Exercise prompt
The required answer is an exact copy of the lines from the one containing "Image resolution: width=676" to the end of the listing, both included, without any pictures.

Source data
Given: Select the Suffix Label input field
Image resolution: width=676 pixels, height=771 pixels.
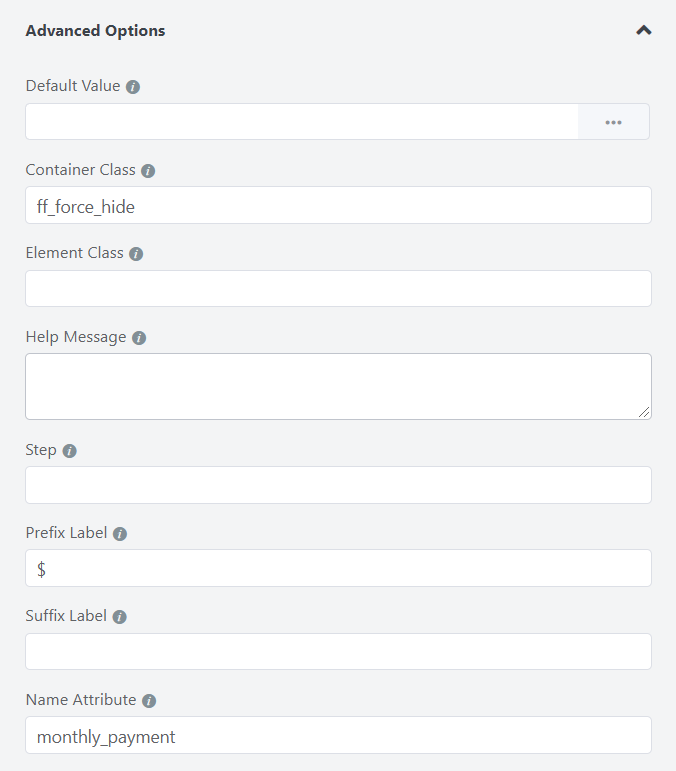Looking at the screenshot, I should (x=338, y=652).
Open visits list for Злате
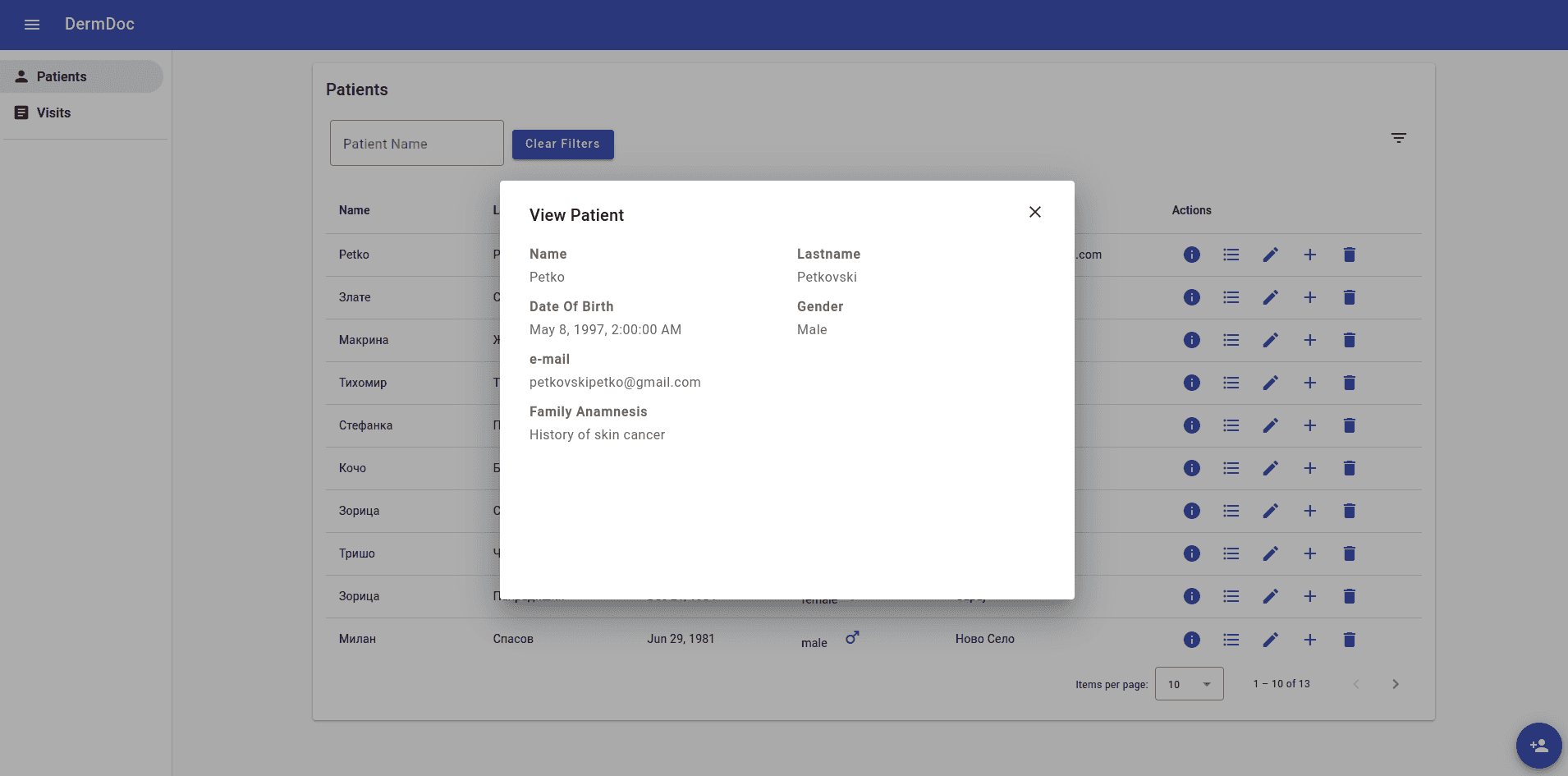The image size is (1568, 776). pos(1231,297)
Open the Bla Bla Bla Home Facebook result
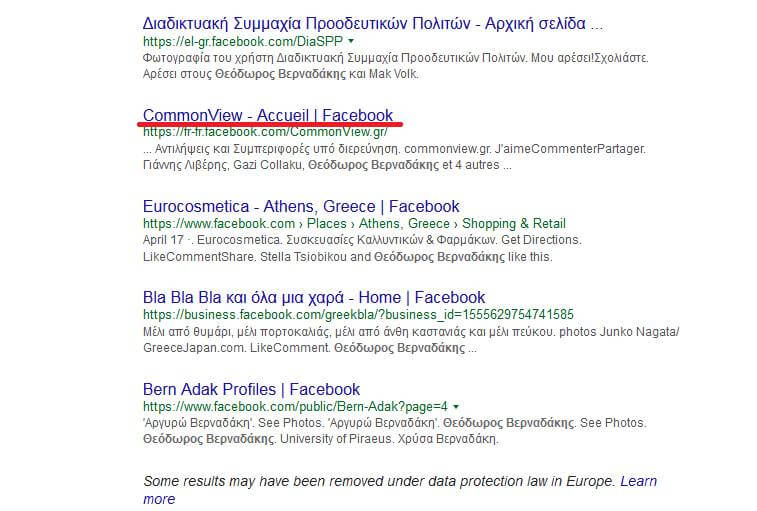The width and height of the screenshot is (757, 511). pyautogui.click(x=313, y=297)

Solution for this problem
Image resolution: width=676 pixels, height=771 pixels.
Looking at the screenshot, I should (x=338, y=652).
Open visits list for Злате
The image size is (1568, 776). pos(1231,297)
Open the Bla Bla Bla Home Facebook result
The width and height of the screenshot is (757, 511). pyautogui.click(x=313, y=297)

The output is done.